Stored data entries:
┄┄┄┄┄┄

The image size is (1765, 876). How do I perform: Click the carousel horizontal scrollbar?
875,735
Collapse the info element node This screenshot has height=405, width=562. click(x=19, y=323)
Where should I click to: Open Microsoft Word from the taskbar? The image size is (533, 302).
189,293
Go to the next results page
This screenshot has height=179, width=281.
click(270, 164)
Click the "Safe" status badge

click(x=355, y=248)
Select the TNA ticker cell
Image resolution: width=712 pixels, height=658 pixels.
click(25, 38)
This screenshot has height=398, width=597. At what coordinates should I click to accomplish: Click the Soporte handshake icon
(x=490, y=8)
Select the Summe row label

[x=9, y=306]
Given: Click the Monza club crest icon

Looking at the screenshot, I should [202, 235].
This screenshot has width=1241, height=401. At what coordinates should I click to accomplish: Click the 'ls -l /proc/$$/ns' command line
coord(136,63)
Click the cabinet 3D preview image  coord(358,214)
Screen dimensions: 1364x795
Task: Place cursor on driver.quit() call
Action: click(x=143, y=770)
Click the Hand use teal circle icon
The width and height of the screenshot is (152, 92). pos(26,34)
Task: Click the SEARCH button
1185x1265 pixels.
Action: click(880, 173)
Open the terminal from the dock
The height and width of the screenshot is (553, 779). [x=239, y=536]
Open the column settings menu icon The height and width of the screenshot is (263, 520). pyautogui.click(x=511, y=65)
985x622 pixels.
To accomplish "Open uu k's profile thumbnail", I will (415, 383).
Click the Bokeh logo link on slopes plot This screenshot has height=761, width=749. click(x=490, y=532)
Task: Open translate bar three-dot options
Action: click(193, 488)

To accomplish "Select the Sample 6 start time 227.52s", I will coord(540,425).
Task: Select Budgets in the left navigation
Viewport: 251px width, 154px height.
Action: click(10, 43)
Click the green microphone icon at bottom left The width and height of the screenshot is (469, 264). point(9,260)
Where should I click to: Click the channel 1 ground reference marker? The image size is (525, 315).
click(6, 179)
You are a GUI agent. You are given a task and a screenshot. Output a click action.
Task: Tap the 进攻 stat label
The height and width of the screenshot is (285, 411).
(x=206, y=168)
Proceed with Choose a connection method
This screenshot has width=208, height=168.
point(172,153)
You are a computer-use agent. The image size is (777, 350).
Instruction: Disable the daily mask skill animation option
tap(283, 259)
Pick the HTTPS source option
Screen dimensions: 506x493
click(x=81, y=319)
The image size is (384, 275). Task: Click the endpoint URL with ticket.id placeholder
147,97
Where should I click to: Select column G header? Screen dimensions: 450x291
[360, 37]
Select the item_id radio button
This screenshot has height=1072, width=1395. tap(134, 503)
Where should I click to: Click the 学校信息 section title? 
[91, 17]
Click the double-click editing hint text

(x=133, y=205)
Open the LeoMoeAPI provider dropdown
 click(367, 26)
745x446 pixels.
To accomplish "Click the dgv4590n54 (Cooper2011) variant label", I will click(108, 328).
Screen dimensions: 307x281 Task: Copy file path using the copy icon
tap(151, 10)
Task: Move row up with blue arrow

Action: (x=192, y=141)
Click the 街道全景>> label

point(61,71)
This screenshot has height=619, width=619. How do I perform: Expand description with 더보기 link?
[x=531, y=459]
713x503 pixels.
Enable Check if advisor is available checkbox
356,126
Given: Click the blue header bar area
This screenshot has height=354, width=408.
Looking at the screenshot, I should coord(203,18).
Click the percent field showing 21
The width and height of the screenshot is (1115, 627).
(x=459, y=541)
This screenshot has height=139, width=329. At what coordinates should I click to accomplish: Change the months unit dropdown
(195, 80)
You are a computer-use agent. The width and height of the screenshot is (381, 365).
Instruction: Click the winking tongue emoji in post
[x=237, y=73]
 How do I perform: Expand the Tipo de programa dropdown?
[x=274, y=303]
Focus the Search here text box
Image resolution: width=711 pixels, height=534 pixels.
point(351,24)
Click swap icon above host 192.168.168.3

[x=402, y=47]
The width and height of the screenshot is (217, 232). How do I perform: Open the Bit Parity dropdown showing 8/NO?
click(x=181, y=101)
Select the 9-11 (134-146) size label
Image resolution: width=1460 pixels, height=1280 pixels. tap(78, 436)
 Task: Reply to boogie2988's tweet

┄┄┄┄┄┄

▶ [EXERCISE REQUIREMENTS] Every line from the one containing "Click swap icon above host 192.168.168.3" through the last line of the entries above must be output exactly. Leave the rest out.

▶ [ANSWER BELOW]
Click swap icon above host 192.168.168.3

[x=402, y=47]
The width and height of the screenshot is (217, 232). How do I perform: Open the Bit Parity dropdown showing 8/NO?
click(x=181, y=101)
Select the 9-11 (134-146) size label
Image resolution: width=1460 pixels, height=1280 pixels. tap(78, 436)
 Task: Reply to boogie2988's tweet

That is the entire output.